Answer these questions about the Berenstain Bears excerpt below:
1. Which publisher released the book the excerpt is adapted from, and in what year?
2. For which magazine were Stan and Jan chiefly producing their gag cartoons?
3. What generic names were kids given in 1940s American family magazines?

TEXT BLOCK -
- - -
The Berenstain Bears TM

Team Berenstain – Part 3

Adapted and excerpted from Mike Berenstain’s Child’s Play: Cartoon Art of Stan and Jan Berenstain, published by Abrams in 2008.

At the same time Stan and Jan were laboring over their larger cartoons, they continued to produce a flood of regulation-size gag cartoons chiefly, now, for Collier’s.  They began to focus their efforts on a tomboyish, wise-cracking little girl they thought of, simply, as “Sister”―a cartoon everyone could connect with.

People sometimes ask, suspiciously, where the idea of naming the Berenstain Bears by their family roles, “Papa,” “Mama,” “Brother,” and “Sister,” came from.  They seem to assume it has some subversive ideological import relating to their origin in the turbulent 1960s.  But the truth of the matter is that came out of the innocent world of 1940s American family magazines―a world where kids were generically dubbed “Butch” or “Skip” or “Sis”―just another average all-American kid.  The humor of the Sister cartoons could be sweetly cute and charming.  But it could also verge into the slightly edgy and subversive.
- - -
[Entries on target coordinates]

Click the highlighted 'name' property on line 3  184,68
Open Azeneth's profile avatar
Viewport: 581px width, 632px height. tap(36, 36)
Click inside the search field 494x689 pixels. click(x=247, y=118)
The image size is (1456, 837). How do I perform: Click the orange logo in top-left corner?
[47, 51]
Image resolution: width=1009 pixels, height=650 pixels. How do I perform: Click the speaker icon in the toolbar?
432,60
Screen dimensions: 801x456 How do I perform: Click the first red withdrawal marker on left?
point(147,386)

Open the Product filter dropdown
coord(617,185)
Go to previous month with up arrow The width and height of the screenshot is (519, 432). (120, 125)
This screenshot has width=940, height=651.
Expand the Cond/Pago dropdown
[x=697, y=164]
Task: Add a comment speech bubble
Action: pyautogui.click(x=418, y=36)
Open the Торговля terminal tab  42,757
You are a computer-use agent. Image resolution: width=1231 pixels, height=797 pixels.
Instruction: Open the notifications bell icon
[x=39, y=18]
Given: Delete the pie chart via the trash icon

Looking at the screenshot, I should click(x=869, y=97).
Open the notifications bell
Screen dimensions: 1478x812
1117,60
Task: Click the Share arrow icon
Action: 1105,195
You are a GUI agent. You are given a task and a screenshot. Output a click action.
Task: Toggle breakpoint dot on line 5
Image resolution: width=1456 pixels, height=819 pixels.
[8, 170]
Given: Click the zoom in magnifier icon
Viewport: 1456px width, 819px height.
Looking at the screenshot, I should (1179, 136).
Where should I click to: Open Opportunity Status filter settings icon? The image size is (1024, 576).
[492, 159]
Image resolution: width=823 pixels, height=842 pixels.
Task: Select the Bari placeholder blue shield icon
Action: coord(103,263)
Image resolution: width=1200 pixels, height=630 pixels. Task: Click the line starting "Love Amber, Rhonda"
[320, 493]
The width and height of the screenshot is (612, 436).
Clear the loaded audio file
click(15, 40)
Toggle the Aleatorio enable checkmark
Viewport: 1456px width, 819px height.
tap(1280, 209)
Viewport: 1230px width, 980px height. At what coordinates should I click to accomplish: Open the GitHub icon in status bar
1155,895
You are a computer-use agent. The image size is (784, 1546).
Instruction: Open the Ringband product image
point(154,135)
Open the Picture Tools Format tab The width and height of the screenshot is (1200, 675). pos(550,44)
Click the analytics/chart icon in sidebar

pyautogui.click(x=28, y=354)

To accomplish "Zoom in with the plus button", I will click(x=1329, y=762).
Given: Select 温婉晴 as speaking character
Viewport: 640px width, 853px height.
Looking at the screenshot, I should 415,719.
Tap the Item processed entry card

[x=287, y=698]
- - -
COMPLETE ANSWER -
1. Abrams, in 2008.
2. Collier's.
3. "Butch," "Skip," and "Sis."